Our Story & Vision
It all began when Robine’s father built a shed intended for his motor home.
My dad purchased Pig Floyd from a breeder who promised if we didn’t overfeed him he would stay between 25-35 pounds.
We quickly realized what an intelligent being we had just invited to live in our home. Pig Floyd learned how to go up the stairs, open cabinets, get in the trash, and pretty much wreak havoc in our home. He was clearly much smarter than a dog. I always knew pigs were intelligent, but when you have one in your home and they’re learning things as fast as your child is, you see firsthand how intelligent they truly are. They are obviously sentient, super-emotional beings. We call them dramatic because they’re highly emotional; you know when a pig is happy, sad, scared, angry, bored, tired, hungry, excited, etc!
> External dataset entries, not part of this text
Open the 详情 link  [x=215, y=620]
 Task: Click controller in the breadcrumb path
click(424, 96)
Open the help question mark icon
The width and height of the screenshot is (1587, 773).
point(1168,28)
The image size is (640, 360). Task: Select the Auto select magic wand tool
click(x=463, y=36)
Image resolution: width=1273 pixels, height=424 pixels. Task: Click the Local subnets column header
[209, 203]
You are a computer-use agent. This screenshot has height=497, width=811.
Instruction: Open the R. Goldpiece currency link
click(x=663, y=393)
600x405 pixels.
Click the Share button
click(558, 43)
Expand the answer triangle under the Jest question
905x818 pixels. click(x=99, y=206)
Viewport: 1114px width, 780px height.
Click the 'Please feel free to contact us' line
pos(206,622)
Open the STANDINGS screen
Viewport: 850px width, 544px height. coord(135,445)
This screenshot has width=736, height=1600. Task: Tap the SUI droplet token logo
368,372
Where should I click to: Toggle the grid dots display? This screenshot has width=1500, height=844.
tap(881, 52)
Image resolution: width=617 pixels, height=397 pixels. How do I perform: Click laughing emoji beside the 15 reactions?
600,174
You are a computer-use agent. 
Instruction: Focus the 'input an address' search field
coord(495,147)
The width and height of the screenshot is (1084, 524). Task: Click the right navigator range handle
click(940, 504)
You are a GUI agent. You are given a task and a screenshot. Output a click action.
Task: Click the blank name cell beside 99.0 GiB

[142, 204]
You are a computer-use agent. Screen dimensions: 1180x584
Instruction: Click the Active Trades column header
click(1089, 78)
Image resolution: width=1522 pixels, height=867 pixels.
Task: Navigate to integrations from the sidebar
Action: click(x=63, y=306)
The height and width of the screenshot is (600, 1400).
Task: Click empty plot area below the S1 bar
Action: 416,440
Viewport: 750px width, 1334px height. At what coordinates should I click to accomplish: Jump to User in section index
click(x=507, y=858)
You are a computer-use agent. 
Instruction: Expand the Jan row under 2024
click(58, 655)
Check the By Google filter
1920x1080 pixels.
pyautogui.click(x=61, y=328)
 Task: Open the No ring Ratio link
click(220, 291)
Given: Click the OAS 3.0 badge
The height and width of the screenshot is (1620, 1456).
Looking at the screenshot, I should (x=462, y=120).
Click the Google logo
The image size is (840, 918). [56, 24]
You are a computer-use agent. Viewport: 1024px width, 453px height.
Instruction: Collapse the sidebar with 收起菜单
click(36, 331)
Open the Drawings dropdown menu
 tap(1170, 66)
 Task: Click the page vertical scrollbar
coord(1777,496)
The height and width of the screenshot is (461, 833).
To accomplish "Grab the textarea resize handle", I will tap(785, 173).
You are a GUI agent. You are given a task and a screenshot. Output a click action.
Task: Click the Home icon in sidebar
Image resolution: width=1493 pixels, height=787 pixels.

And they have vocalizations for all of their emotions!
After realizing what we had gotten ourselves into, I started doing research on micro, mini, teacup pigs and learned what a scam this business is and how harmful these pig breeders are to pigs, and what a problem they are creating for shelters and sanctuaries across the country. 98% of people rehome their pet pigs within the first 2 years! Breeders don’t tell you how their intelligence means they may be easy to train but how they get bored because they’re so smart and start to cause big trouble in your home including destructive behaviors and aggression towards his people and dogs. They don’t tell you they should be a healthy 125-200 pounds! We quickly realized that the amount of food the breeder recommended was a starvation diet for our Pig Floyd. He was cranky and bored and frankly looked malnourished. We tried to give him a good life allowing him to do what a pig wants to do, enjoy the sun and dirt, lie in water, make mud, root around and search for food, delight in finding and eating food, take naps with friends, etc!
It was so much work! I wanted to give up. It would’ve been so easy. Instead, I started doing research. Not surprisingly, I learned that pigs want the companionship of other pigs. I started thinking about rescuing a pot belly companion and I began looking at creating an outdoor space for Floyd so he can engage in his natural behaviors.
What I didn’t realize at the time was that I was dreaming up what would become Harmony Farm Sanctuary! Little did I know what a life-changing undertaking I was embarking on. It’s been wonderful.
The most profound things happen
from the simplest of actions.
Before Harmony Farm Sanctuary came to fruition, we envisioned a sanctuary for farm animals needing rescue and rehabilitation. A safe and comfortable space for our residents to live out their lives free of trauma and uncertainty.
Through our goal of education and advocacy, we also envisioned a space for people to appreciate and respect these creatures. We believe and teach, together, we can work towards building a more compassionate sustainable world.